BerlinEuropeSports and Recreation

Boats sail down the river Spree, and picnickers line its banks. Parks, lakes and canals fill the city. No doubt about it, Berlin is a great place to be outdoors.

Getting outside

Since Berlin has a reputation as a lively urban capital, it can surprise first-time visitors with its wide-open green spaces. The surrounding Brandenburg countryside is renowned for its natural beauty, but you don’t have to leave town to have a great time outside.

There are plenty of local bike rental shops, and the city is lined with designated bike paths. There are also several lakes in town, and many large parks to get lost in.

Sightseeing by bicycle

For a breezy ride along the Landwehr Canal in Kreuzberg, head east from Hallesches Tor U-bahn Station. Where Kreuzberg meets Treptow at the Lohmühlen Bridge, turn north to reach the Spree River and the famous, turreted Oberbaum Bridge.

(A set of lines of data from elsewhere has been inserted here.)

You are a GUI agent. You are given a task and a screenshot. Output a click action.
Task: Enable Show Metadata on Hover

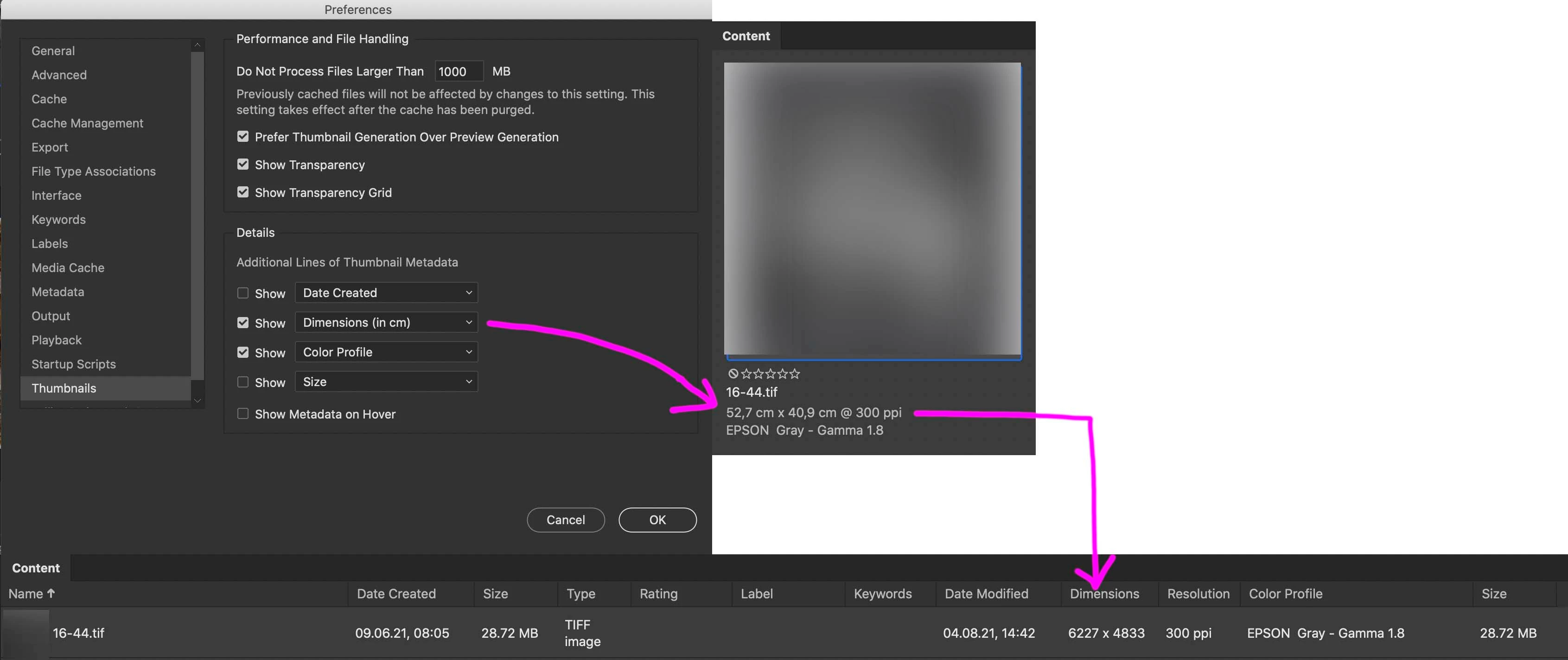click(x=243, y=413)
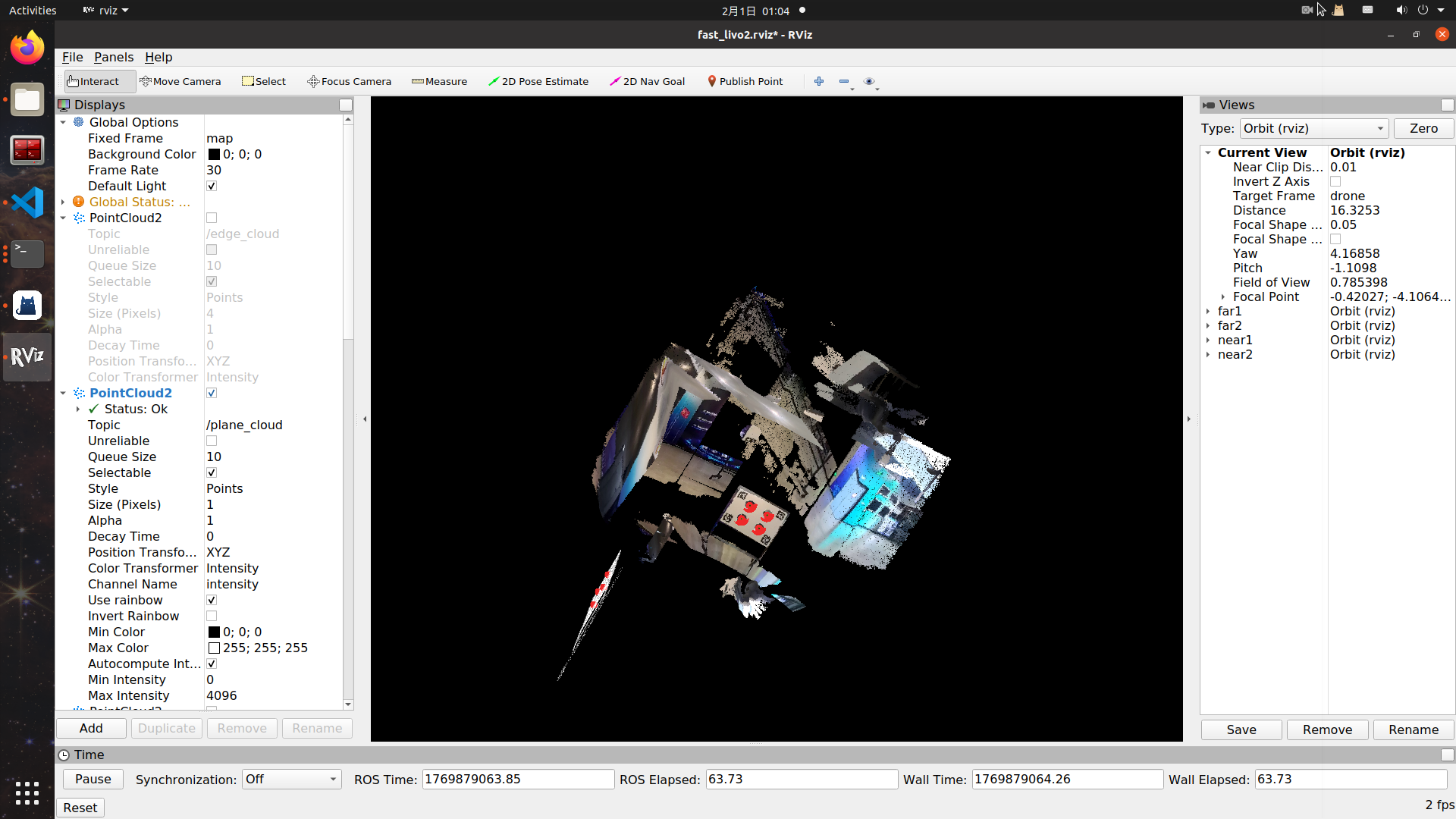The width and height of the screenshot is (1456, 819).
Task: Click the Max Color white swatch
Action: point(214,648)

Here, your scenic ride turns into a magical history tour, taking you past the East Side Gallery the longest intact section of the Berlin Wall into Alexanderplatz. Continue on to the government quarter to see the Reichstag, then cycle through Tiergarten, Berlin’s central park.

Berlin’s parks and woods

Berlin’s parks range from tiny squares smaller than a city block to acres of wilderness that are more like forests. In Tiergarten and the “people’s park” Volkspark Friedrichshain, secluded trails merge with open fields and fountained ponds.

A half-hour S-Bahn ride from Berlin’s centre, the 7,400-acre expanse of Grunewald (literally“Green Woods”) draws city folk to its nature trails. At its northern end is the artificial mountain of Teufelsberg, where a Cold War spy station sits in picturesque ruins.

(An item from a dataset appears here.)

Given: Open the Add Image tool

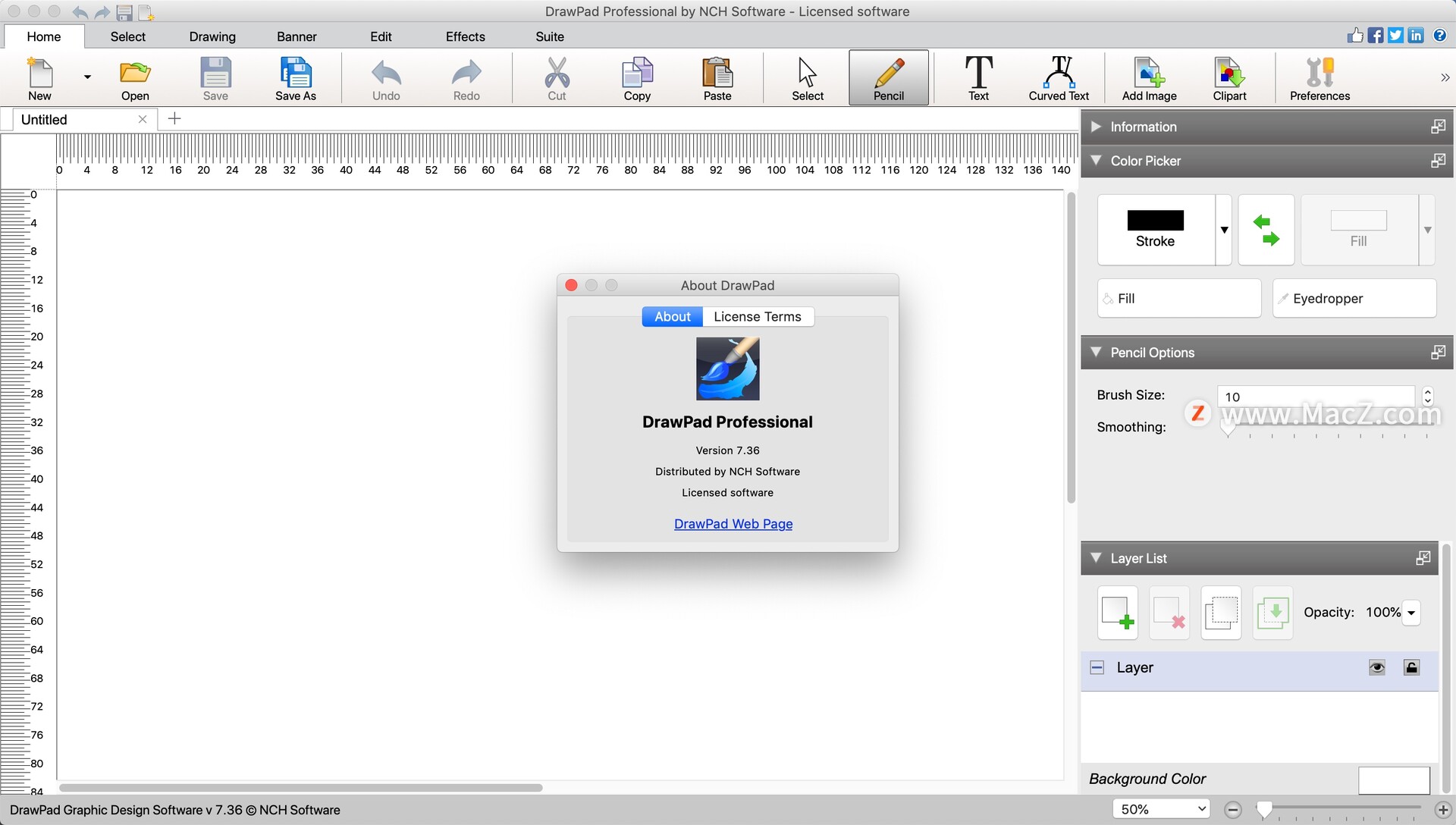Looking at the screenshot, I should coord(1149,77).
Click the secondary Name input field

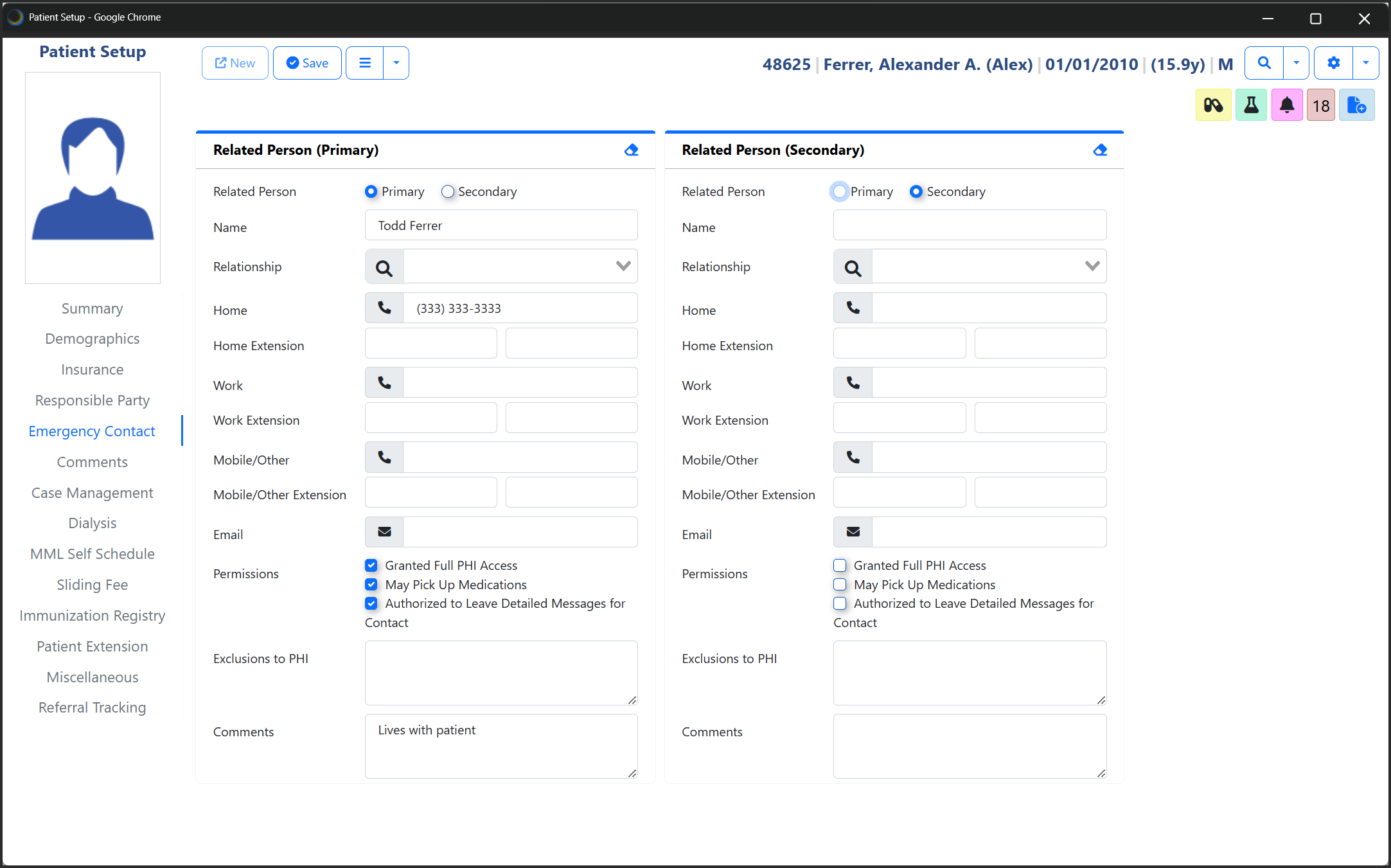tap(969, 226)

Pristine lakes, dark history

Not surprisingly for a city rich in history, many of Berlin’s crystal clear lakes have murky backgrounds. Plötzensee is a small lake near a 19th-century prison famous for World War II executions.

Southwest of the city, Schlachtensee and Wannsee, perhaps Berlin’s two most visited lakes, have dark histories of their own. “Schlacht” means “slaughter” or “battle,” and a villa overlooking Wannsee hosted the infamous Wannsee conference, where Nazi officials met to decide the fate of Europe’s Jews during WWII.